At the end of the day, New Girl is a charming show that has some great moments and other episodes that leave you wondering what the heck just happened. And the show's ability to dance on that line between the humorous and the peculiar is where a lot of the charm comes from.

The show has already started its third season, which is pretty impressive given how so many interesting shows are dying quick deaths in the harsh US network television wars. That may be part of my hesitation in saying that I genuinely like the show or something. Channels like Fox are notorious for killing shows that we love after all. Yes, you know exactly what I'm talking about, right?

On to business.

Synopsis: New Girl is a US sitcom created by Elizabeth Meriwether for Fox. The show has received a number of awards nominations and has won a few including the 2011 Critics' Choice Award for Most Exciting New Series and the 2012 Critics' Choice Award for Best Actress in a Comedy Series.

The first season went a long way towards establishing all the different characters. This second season naturally tries to expand these stories further and take them into strange new directions. And the season really kicks things off with Jess (Zooey Deschanel) losing her teaching job, which pretty much defined the rest of her life. This season also featured a lot of Nick (Jake Johnson) at the bar, going as far as introducing a recurring character "old Nick" (Raymond J. Barry), who claims to be an older, time-traveling version of Nick. And the show works since not only do we ever figure out if this is true - it doesn't really matter.

The bigger plot thread for this season really involves Schmidt (Max Greenfield), or perhaps the people around him. In the second half of season 1, he started a more than casual thing with Jess' best friend Cece (Hannah Simone) but ended it due to insecurity. In this season, he wanders around the dating scene again as Cece manages to get herself committed to an arranged marriage setup by her parents. This naturally sends Schmidt into a weird place and in some interesting relationships of his own. Winston (Lamorne Morris) has some stories too, but more often than not he feels like a filler character who compliments other stories.

Interesting episodes of the season include "Fluffer," which had the odd sub-plot of Schmidt pretending to one of Mitt Romney's sons in order to impress Republicans. "Parents" introduces Jess' divorced parents - as brilliantly portrayed by Jamie Lee Curtis and Rob Reiner. And then "Cabin" puts the two couples (I'll let you watch the season to fill in those blanks) into close quarters, which of course has to lead to strange revelations.

One of the stranger episodes that remains one of my favorites for the season is "Parking Spot" - and yes, the central plot is all about Schmidt, Jess, Nick and Winston fighting over a parking spot near the apartment. It doesn't sound like much of a story, but such a seemingly simple situation becomes the center of a lot of weird drama, a lot of craziness and thus a lot of great comedy. Plus the fact that Nick actually owns a car was probably one of the bigger surprises of the season.

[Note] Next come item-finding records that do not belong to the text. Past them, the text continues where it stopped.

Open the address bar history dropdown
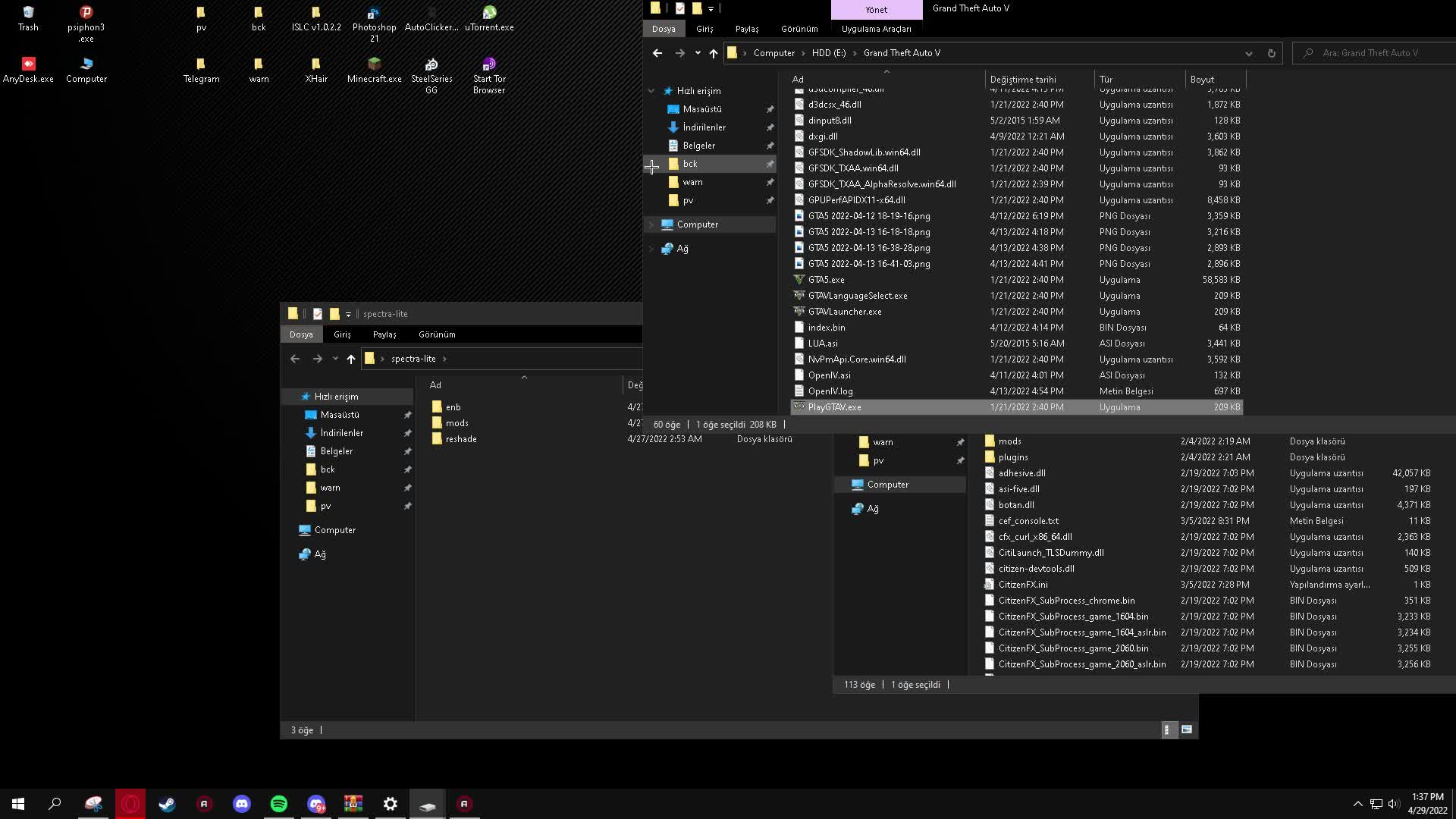 [1249, 53]
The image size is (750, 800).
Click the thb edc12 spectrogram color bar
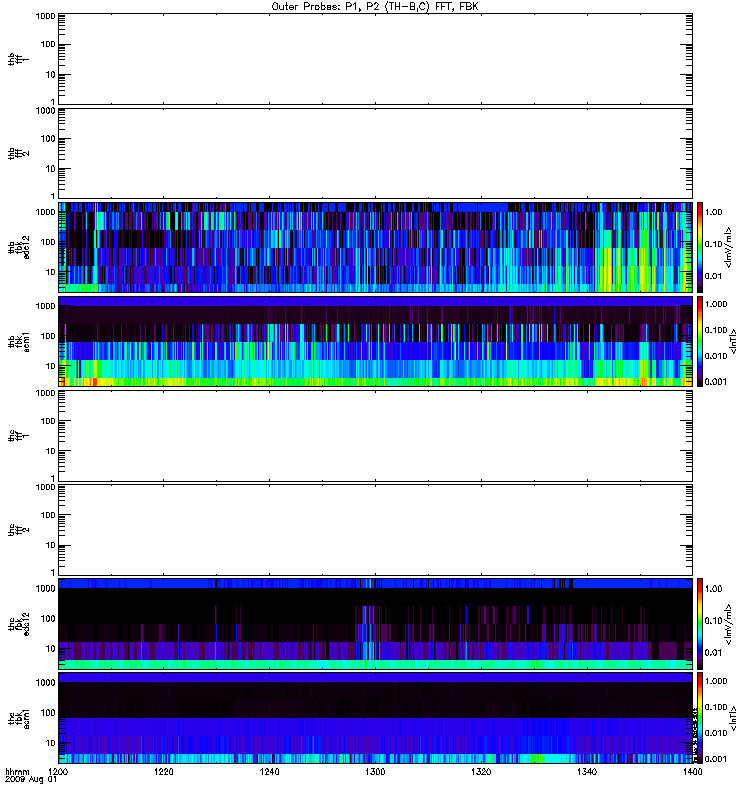coord(702,246)
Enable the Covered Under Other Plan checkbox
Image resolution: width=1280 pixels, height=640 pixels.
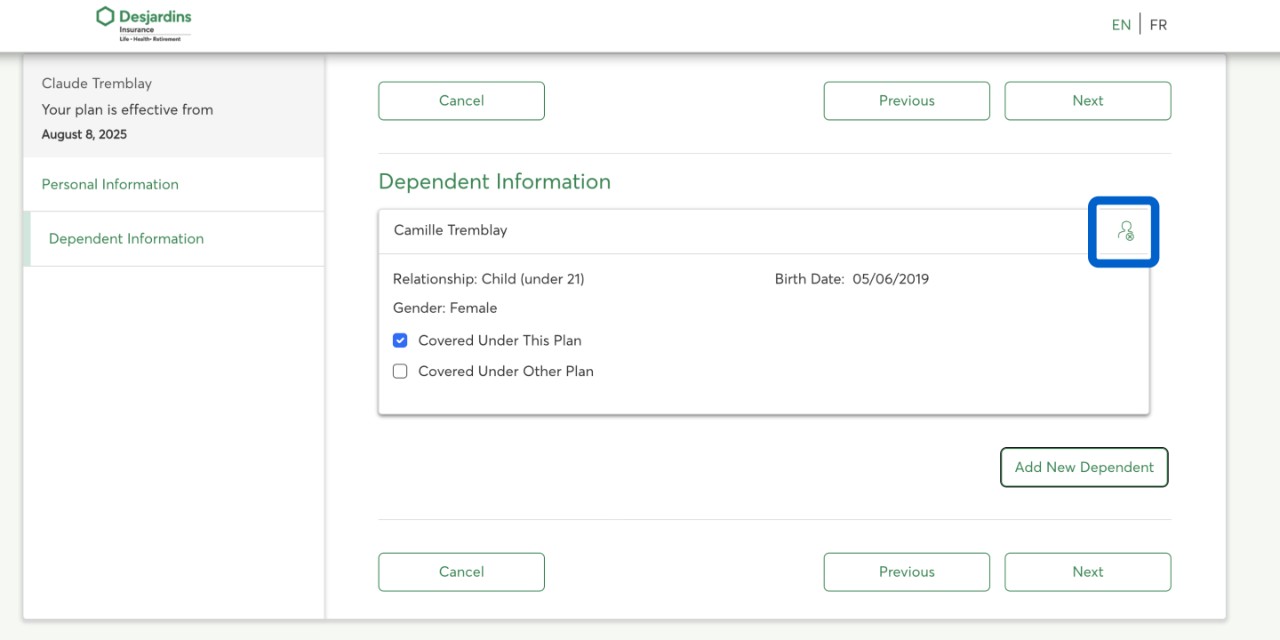point(400,371)
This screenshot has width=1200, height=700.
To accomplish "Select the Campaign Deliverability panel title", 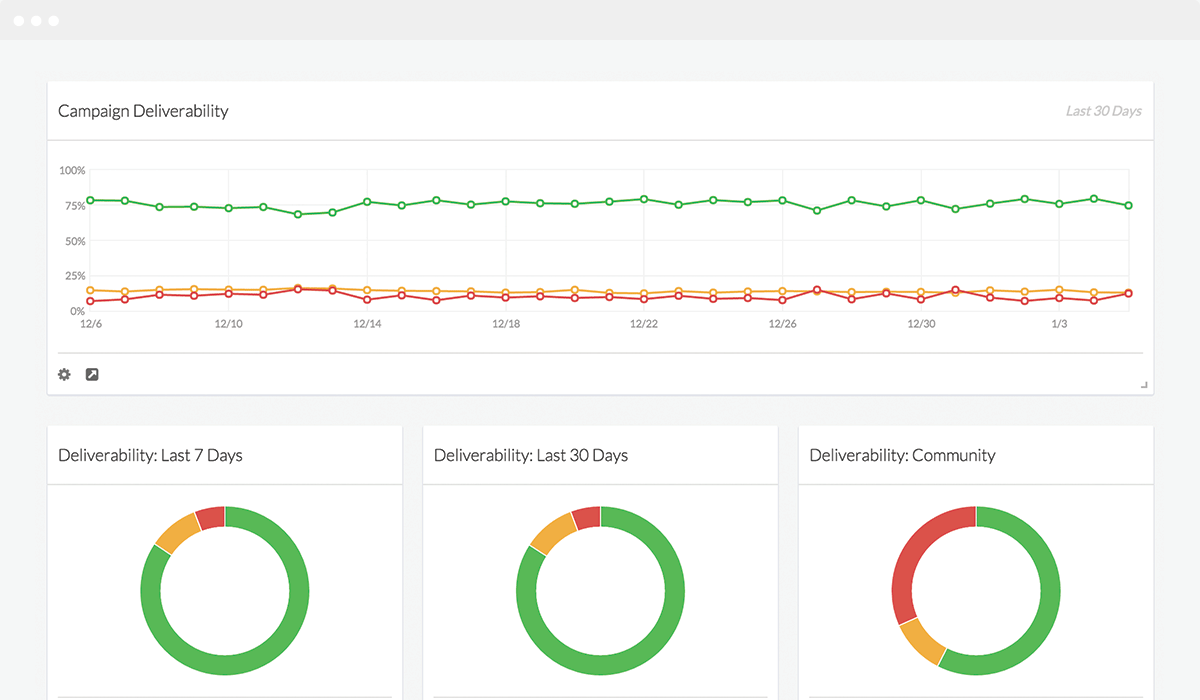I will (143, 111).
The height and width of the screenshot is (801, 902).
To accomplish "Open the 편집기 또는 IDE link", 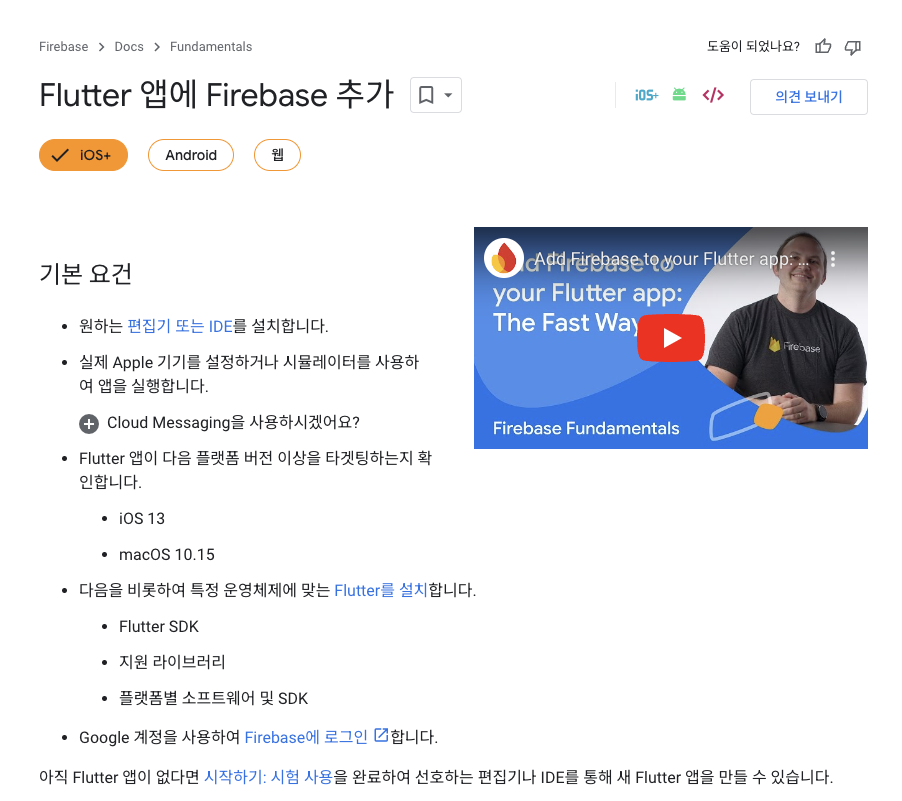I will coord(180,326).
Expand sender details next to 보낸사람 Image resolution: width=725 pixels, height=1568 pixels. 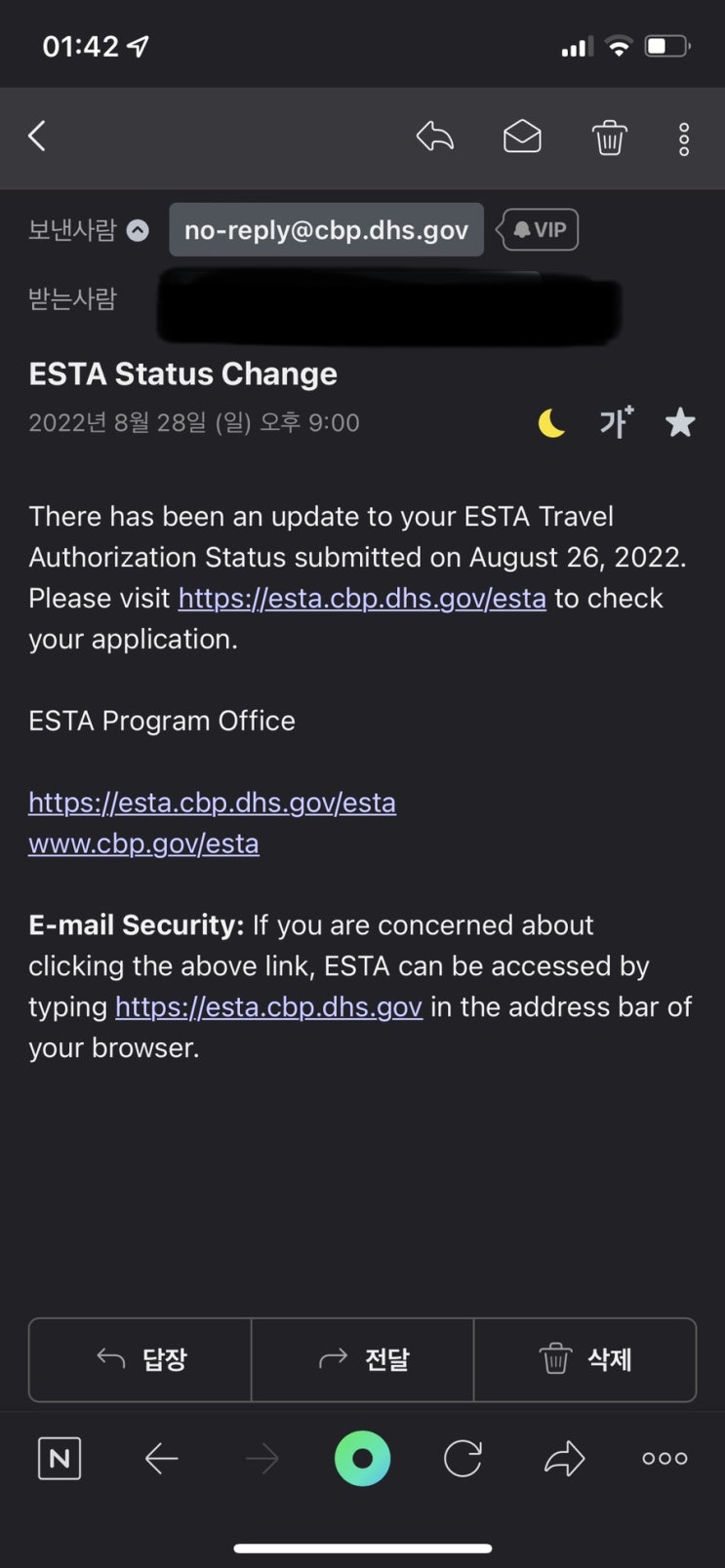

While it's nice that the show has taken steps to grow characters and develop longer term plots that span the season - we all like a sense of continuity. But at the same time the show understands that it can't strictly limit itself to typical sitcom stories. The show needs to be crazy and out there and totally out of the box and so it makes sense when the stories don't make sense from a real world perspective. We enjoy the show because of how crazy and seemingly impossible the characters can be even though on the surface there's no reason for them to be that way.

Do I support the whole Jess and Nick relationship? Of course I do! They've been alluding to this happening since the very beginning of the show. But the way they managed to navigate things to get to that inevitable point was actually pretty good. And even then it wasn't exactly perfect nor was it a show-killing moment ala Moonlighting. By no means will any of the relationships on this show become some of the best in television, but at least we'll enjoy the zany ride.

New Girl was able to embrace more of the oddball humor that made it work to begin with while making decent attempts at developing actual stories. But I really hope the show doesn't stop trying to be crazy - it totally works for me in that regard. And thus this season rates a good 4 Schmidt quirks while dating his way across the city out of a possible 5.